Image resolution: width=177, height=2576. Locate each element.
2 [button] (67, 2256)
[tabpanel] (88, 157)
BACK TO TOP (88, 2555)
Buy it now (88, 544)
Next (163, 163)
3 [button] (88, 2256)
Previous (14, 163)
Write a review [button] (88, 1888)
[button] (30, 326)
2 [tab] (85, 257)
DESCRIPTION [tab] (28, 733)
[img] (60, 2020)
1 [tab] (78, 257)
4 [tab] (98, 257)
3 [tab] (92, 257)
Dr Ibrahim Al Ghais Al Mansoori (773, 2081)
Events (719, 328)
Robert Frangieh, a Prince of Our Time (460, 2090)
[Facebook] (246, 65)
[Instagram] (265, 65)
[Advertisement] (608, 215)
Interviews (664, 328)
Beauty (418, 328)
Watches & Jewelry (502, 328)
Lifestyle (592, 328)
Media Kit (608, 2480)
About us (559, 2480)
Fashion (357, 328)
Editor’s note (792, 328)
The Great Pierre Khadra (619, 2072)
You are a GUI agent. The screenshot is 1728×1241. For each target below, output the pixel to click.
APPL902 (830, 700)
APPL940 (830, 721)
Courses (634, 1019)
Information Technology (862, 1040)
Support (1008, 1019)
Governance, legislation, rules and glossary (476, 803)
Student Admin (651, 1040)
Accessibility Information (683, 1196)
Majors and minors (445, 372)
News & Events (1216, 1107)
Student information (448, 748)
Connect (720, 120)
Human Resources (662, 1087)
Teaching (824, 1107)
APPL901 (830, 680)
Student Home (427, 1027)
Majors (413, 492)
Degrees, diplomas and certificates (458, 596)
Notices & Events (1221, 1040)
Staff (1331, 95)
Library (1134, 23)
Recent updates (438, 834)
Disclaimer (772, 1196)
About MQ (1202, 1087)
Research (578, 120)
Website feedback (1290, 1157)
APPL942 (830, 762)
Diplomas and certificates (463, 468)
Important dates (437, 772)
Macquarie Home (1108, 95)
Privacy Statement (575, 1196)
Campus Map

--

◆ Work request:
The full set of entries above has to be restated exactly.

◆ Response to this task:
Image resolution: width=177, height=2576. Locate each element.
2 [button] (67, 2256)
[tabpanel] (88, 157)
BACK TO TOP (88, 2555)
Buy it now (88, 544)
Next (163, 163)
3 [button] (88, 2256)
Previous (14, 163)
Write a review [button] (88, 1888)
[button] (30, 326)
2 [tab] (85, 257)
DESCRIPTION [tab] (28, 733)
[img] (60, 2020)
1 [tab] (78, 257)
4 [tab] (98, 257)
3 [tab] (92, 257)
Dr Ibrahim Al Ghais Al Mansoori (773, 2081)
Events (719, 328)
Robert Frangieh, a Prince of Our Time (460, 2090)
[Facebook] (246, 65)
[Instagram] (265, 65)
[Advertisement] (608, 215)
Interviews (664, 328)
Beauty (418, 328)
Watches & Jewelry (502, 328)
Lifestyle (592, 328)
Media Kit (608, 2480)
About us (559, 2480)
Fashion (357, 328)
Editor’s note (792, 328)
The Great Pierre Khadra (619, 2072)
You are a GUI agent. The screenshot is 1728×1241. For each target below, output the pixel to click.
APPL902 (830, 700)
APPL940 (830, 721)
Courses (634, 1019)
Information Technology (862, 1040)
Support (1008, 1019)
Governance, legislation, rules and glossary (476, 803)
Student Admin (651, 1040)
Accessibility Information (683, 1196)
Majors and minors (445, 372)
News & Events (1216, 1107)
Student information (448, 748)
Connect (720, 120)
Human Resources (662, 1087)
Teaching (824, 1107)
APPL901 (830, 680)
Student Home (427, 1027)
Majors (413, 492)
Degrees, diplomas and certificates (458, 596)
Notices & Events (1221, 1040)
Staff (1331, 95)
Library (1134, 23)
Recent updates (438, 834)
Disclaimer (772, 1196)
About MQ (1202, 1087)
Research (578, 120)
Website feedback (1290, 1157)
APPL942 (830, 762)
Diplomas and certificates (463, 468)
Important dates (437, 772)
Macquarie Home (1108, 95)
Privacy Statement (575, 1196)
Campus Map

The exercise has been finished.